> **Task instructions**
Write out the data in full, exactly as shown.

> **Raw data**
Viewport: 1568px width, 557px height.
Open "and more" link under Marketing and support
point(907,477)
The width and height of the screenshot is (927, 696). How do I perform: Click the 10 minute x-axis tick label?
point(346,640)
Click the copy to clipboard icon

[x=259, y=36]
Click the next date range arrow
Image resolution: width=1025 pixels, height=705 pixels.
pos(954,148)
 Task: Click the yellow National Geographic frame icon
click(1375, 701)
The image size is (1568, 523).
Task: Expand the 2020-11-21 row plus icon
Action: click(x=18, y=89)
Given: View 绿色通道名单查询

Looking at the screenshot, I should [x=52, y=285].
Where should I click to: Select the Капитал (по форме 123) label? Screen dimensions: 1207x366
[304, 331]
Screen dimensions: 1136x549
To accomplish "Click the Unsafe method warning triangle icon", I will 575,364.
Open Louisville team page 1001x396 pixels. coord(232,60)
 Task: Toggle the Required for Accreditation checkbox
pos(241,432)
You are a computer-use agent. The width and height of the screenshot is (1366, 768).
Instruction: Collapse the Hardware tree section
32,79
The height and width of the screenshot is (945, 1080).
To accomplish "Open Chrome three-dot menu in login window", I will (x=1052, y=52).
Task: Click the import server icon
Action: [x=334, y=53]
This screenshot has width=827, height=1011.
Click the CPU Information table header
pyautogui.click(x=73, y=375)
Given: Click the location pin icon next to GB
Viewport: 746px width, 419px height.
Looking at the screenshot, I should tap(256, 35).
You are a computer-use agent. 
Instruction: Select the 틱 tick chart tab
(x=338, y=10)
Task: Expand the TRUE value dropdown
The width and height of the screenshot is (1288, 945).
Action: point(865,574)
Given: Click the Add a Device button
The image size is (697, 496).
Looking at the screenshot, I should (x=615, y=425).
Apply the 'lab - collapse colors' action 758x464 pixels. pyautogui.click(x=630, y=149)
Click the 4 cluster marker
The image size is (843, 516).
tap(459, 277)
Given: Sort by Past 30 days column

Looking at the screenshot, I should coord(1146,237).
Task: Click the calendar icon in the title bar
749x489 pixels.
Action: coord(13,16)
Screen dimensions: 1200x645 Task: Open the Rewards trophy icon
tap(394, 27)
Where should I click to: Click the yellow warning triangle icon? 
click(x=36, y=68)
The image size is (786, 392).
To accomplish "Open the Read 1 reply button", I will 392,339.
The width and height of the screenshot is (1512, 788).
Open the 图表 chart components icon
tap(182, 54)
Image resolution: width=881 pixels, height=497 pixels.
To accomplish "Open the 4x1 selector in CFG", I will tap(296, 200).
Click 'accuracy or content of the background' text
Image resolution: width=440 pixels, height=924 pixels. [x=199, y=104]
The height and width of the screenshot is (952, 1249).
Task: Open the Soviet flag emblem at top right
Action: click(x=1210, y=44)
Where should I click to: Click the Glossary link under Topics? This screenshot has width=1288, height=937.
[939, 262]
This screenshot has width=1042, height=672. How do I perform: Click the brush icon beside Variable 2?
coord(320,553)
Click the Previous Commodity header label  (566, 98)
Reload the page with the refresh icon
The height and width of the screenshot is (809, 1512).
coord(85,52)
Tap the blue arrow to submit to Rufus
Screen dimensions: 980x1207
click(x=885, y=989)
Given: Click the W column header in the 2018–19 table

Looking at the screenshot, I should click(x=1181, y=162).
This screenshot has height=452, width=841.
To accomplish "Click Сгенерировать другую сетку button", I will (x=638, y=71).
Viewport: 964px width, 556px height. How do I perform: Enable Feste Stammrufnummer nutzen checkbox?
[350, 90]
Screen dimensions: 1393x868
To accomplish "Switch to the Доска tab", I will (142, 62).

> **Answer for this exercise**
Viewport: 1568px width, 557px height.
Open "and more" link under Marketing and support
point(907,477)
The width and height of the screenshot is (927, 696). How do I perform: Click the 10 minute x-axis tick label?
point(346,640)
Click the copy to clipboard icon

[x=259, y=36]
Click the next date range arrow
Image resolution: width=1025 pixels, height=705 pixels.
pos(954,148)
 Task: Click the yellow National Geographic frame icon
click(1375, 701)
The image size is (1568, 523).
Task: Expand the 2020-11-21 row plus icon
Action: click(x=18, y=89)
Given: View 绿色通道名单查询

Looking at the screenshot, I should [x=52, y=285].
Where should I click to: Select the Капитал (по форме 123) label? Screen dimensions: 1207x366
[304, 331]
Screen dimensions: 1136x549
To accomplish "Click the Unsafe method warning triangle icon", I will 575,364.
Open Louisville team page 1001x396 pixels. coord(232,60)
 Task: Toggle the Required for Accreditation checkbox
pos(241,432)
You are a computer-use agent. The width and height of the screenshot is (1366, 768).
Instruction: Collapse the Hardware tree section
32,79
The height and width of the screenshot is (945, 1080).
To accomplish "Open Chrome three-dot menu in login window", I will (x=1052, y=52).
Task: Click the import server icon
Action: [x=334, y=53]
This screenshot has width=827, height=1011.
Click the CPU Information table header
pyautogui.click(x=73, y=375)
Given: Click the location pin icon next to GB
Viewport: 746px width, 419px height.
Looking at the screenshot, I should tap(256, 35).
You are a computer-use agent. 
Instruction: Select the 틱 tick chart tab
(x=338, y=10)
Task: Expand the TRUE value dropdown
The width and height of the screenshot is (1288, 945).
Action: point(865,574)
Given: Click the Add a Device button
The image size is (697, 496).
Looking at the screenshot, I should (x=615, y=425).
Apply the 'lab - collapse colors' action 758x464 pixels. pyautogui.click(x=630, y=149)
Click the 4 cluster marker
The image size is (843, 516).
tap(459, 277)
Given: Sort by Past 30 days column

Looking at the screenshot, I should coord(1146,237).
Task: Click the calendar icon in the title bar
749x489 pixels.
Action: coord(13,16)
Screen dimensions: 1200x645 Task: Open the Rewards trophy icon
tap(394, 27)
Where should I click to: Click the yellow warning triangle icon? 
click(x=36, y=68)
The image size is (786, 392).
To accomplish "Open the Read 1 reply button", I will 392,339.
The width and height of the screenshot is (1512, 788).
Open the 图表 chart components icon
tap(182, 54)
Image resolution: width=881 pixels, height=497 pixels.
To accomplish "Open the 4x1 selector in CFG", I will tap(296, 200).
Click 'accuracy or content of the background' text
Image resolution: width=440 pixels, height=924 pixels. [x=199, y=104]
The height and width of the screenshot is (952, 1249).
Task: Open the Soviet flag emblem at top right
Action: click(x=1210, y=44)
Where should I click to: Click the Glossary link under Topics? This screenshot has width=1288, height=937.
[939, 262]
This screenshot has width=1042, height=672. How do I perform: Click the brush icon beside Variable 2?
coord(320,553)
Click the Previous Commodity header label  (566, 98)
Reload the page with the refresh icon
The height and width of the screenshot is (809, 1512).
coord(85,52)
Tap the blue arrow to submit to Rufus
Screen dimensions: 980x1207
click(x=885, y=989)
Given: Click the W column header in the 2018–19 table

Looking at the screenshot, I should click(x=1181, y=162).
This screenshot has height=452, width=841.
To accomplish "Click Сгенерировать другую сетку button", I will (x=638, y=71).
Viewport: 964px width, 556px height. How do I perform: Enable Feste Stammrufnummer nutzen checkbox?
[350, 90]
Screen dimensions: 1393x868
To accomplish "Switch to the Доска tab", I will (142, 62).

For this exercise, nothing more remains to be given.